**Extract**

....

Students to Virtually Attend Nobel Conference – Hobart and William Smith Colleges \
The HWS Update

Students to Virtually Attend Nobel Conference

When Nobel Conference 50 takes place at Gustavus Adolphus College in St. Peter, Minn., this fall, students at HWS will be able to take part without ever leaving Geneva. For the second consecutive year, the HWS Physics Department will host a livestream of the conference to enable students to watch the presentations, as well as participate by submitting questions online. The topic will be “Where Does Science Go from Here?” and the conference is designed for the general public.

The Physics Department first presented the Nobel Conference via livestream in the Physics Library in October. Charles Niederriter, professor of physics at Gustavus Adolphus and director of the Noble Conference, then visited campus and held a question and answer session later in the academic year.

....

**Dataset entries**
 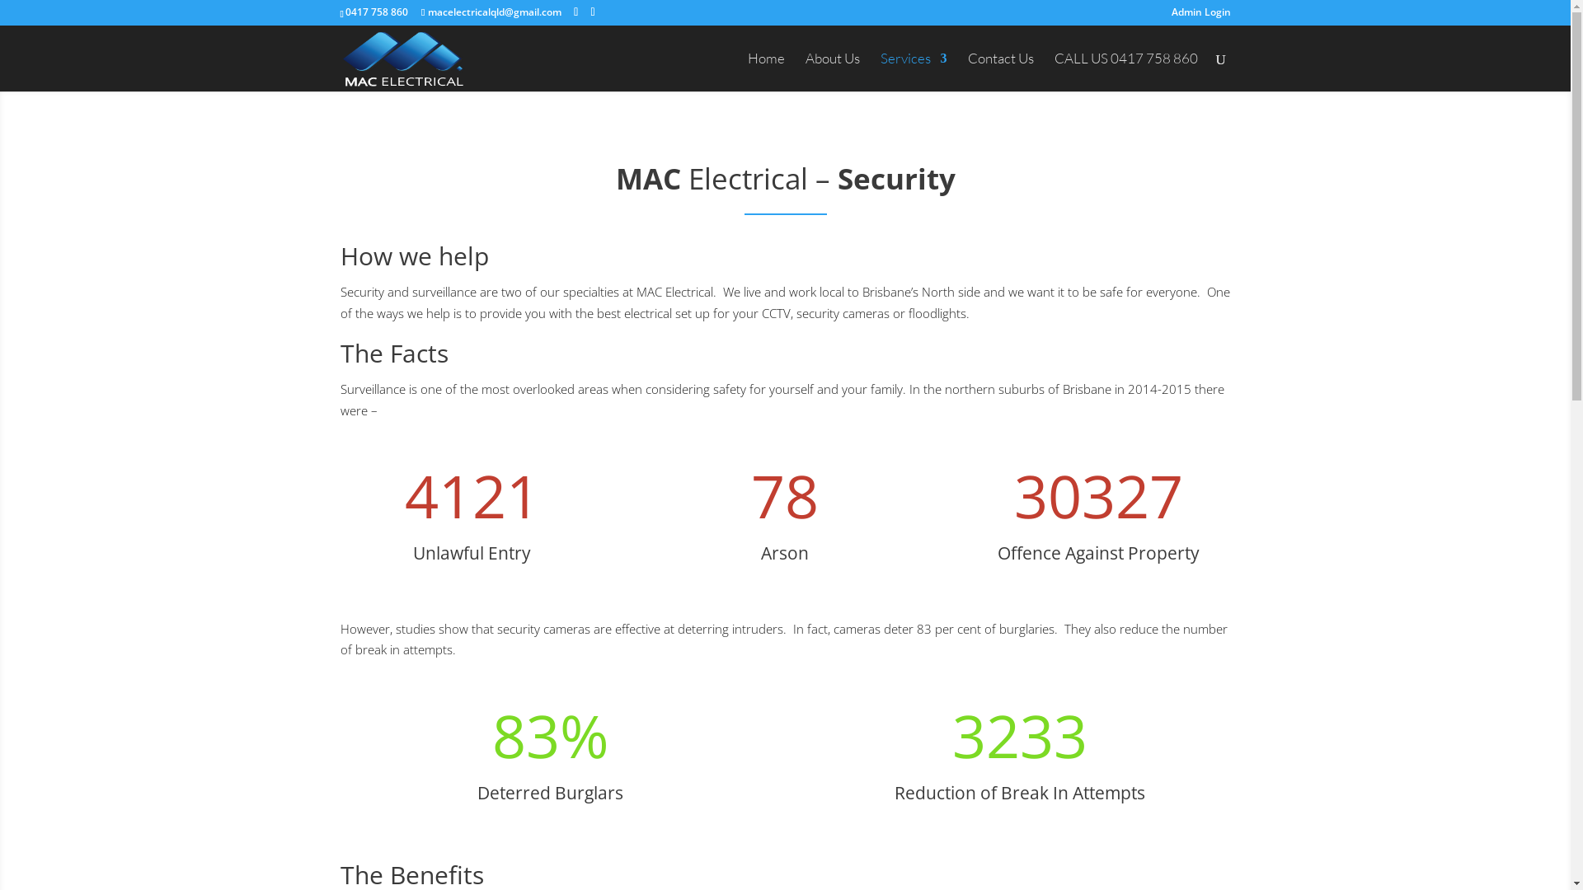 What do you see at coordinates (746, 71) in the screenshot?
I see `'Home'` at bounding box center [746, 71].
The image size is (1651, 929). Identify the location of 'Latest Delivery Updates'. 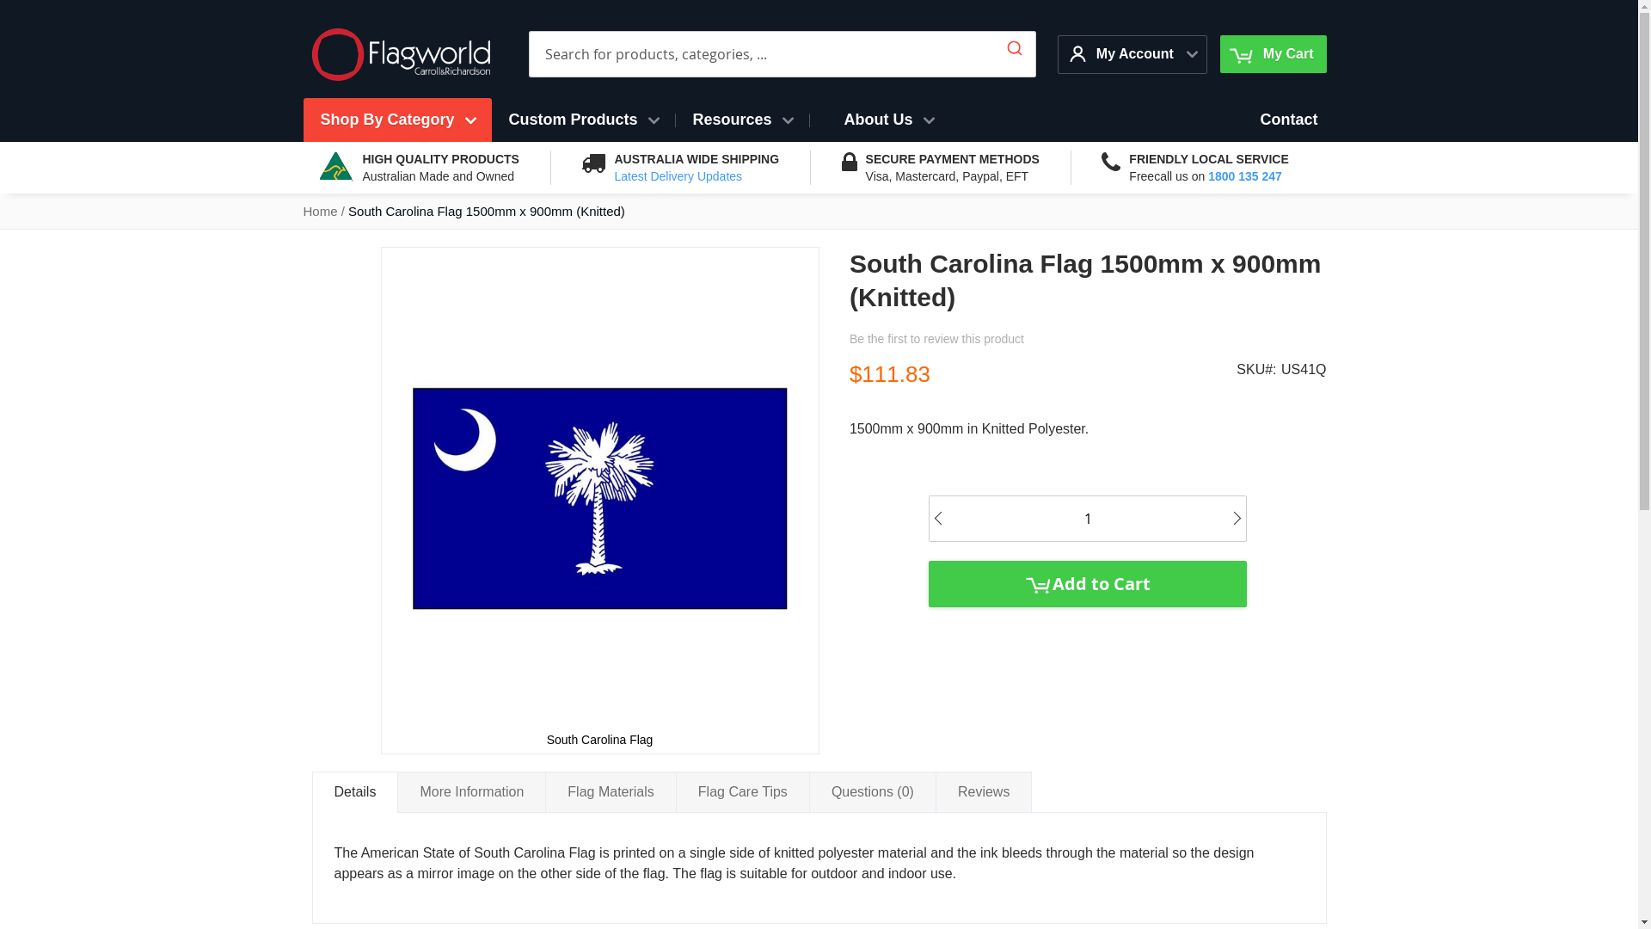
(677, 175).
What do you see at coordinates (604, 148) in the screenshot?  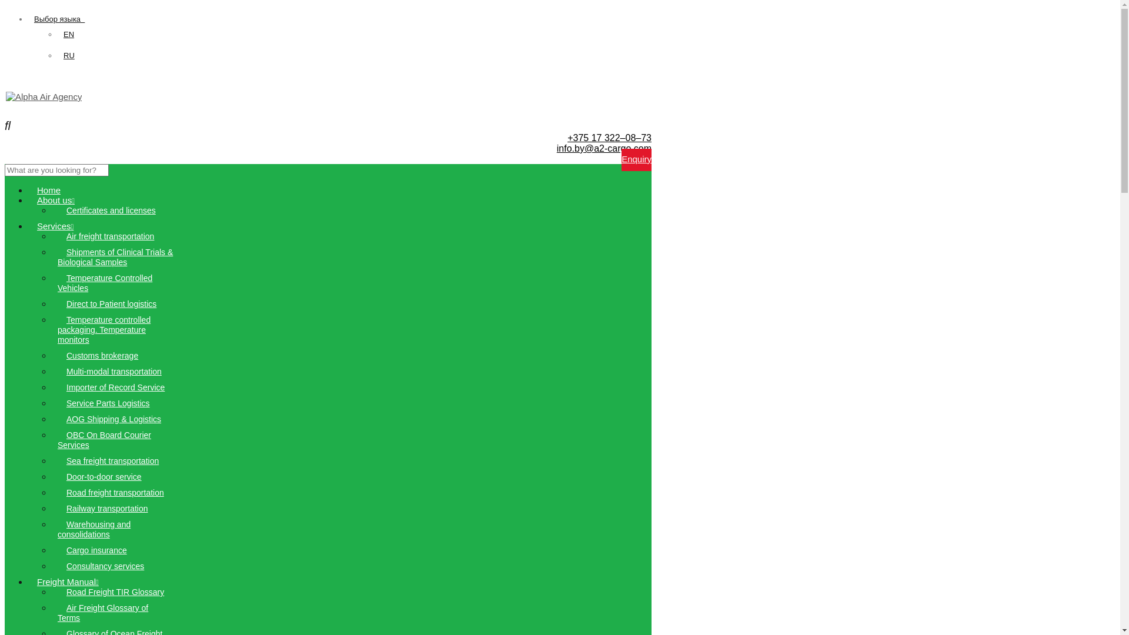 I see `'info.by@a2-cargo.com'` at bounding box center [604, 148].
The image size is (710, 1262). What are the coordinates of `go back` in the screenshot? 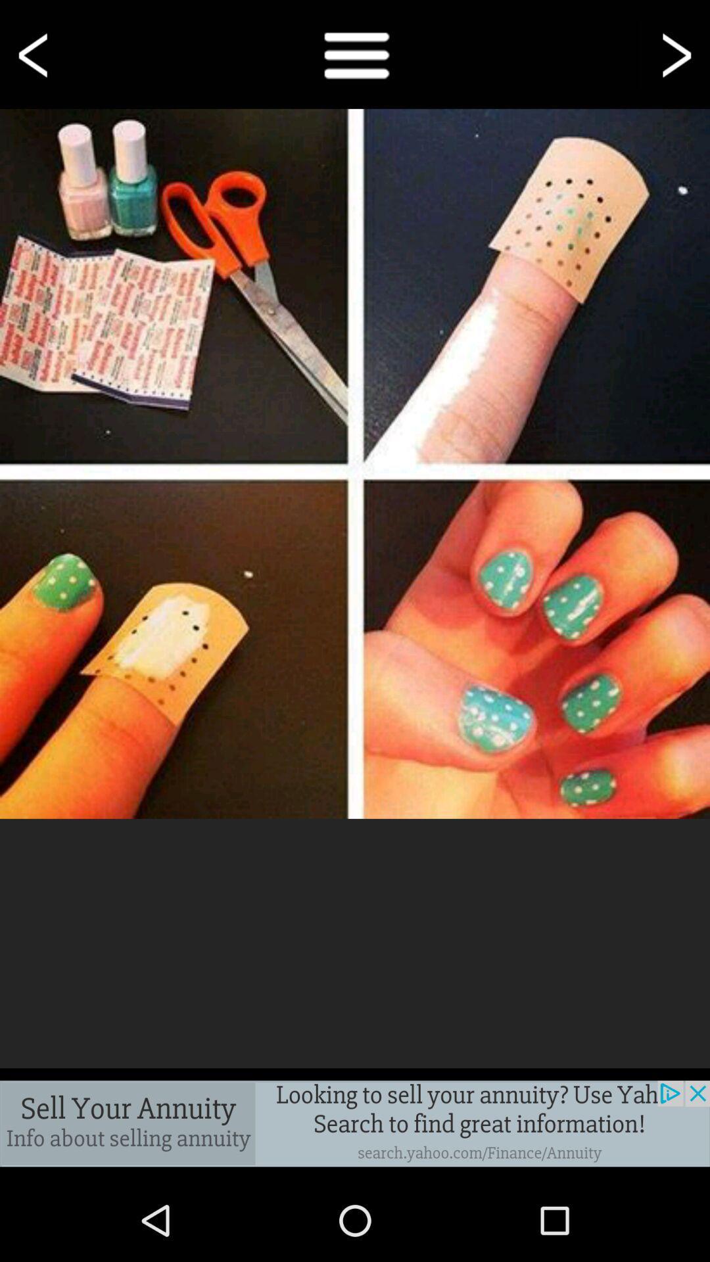 It's located at (35, 53).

....

**Exercise set**
A: In the Nobel Conference article, which department will host the livestream of the conference?
B: Copy the passage of the Nobel Conference article that opens with the words containing "When Nobel Conference" and closes with "the general public.".
The rows come from a source unrelated to the Nobel Conference article.

**Per-task answers**
A: The HWS Physics Department.

B:
When Nobel Conference 50 takes place at Gustavus Adolphus College in St. Peter, Minn., this fall, students at HWS will be able to take part without ever leaving Geneva. For the second consecutive year, the HWS Physics Department will host a livestream of the conference to enable students to watch the presentations, as well as participate by submitting questions online. The topic will be “Where Does Science Go from Here?” and the conference is designed for the general public.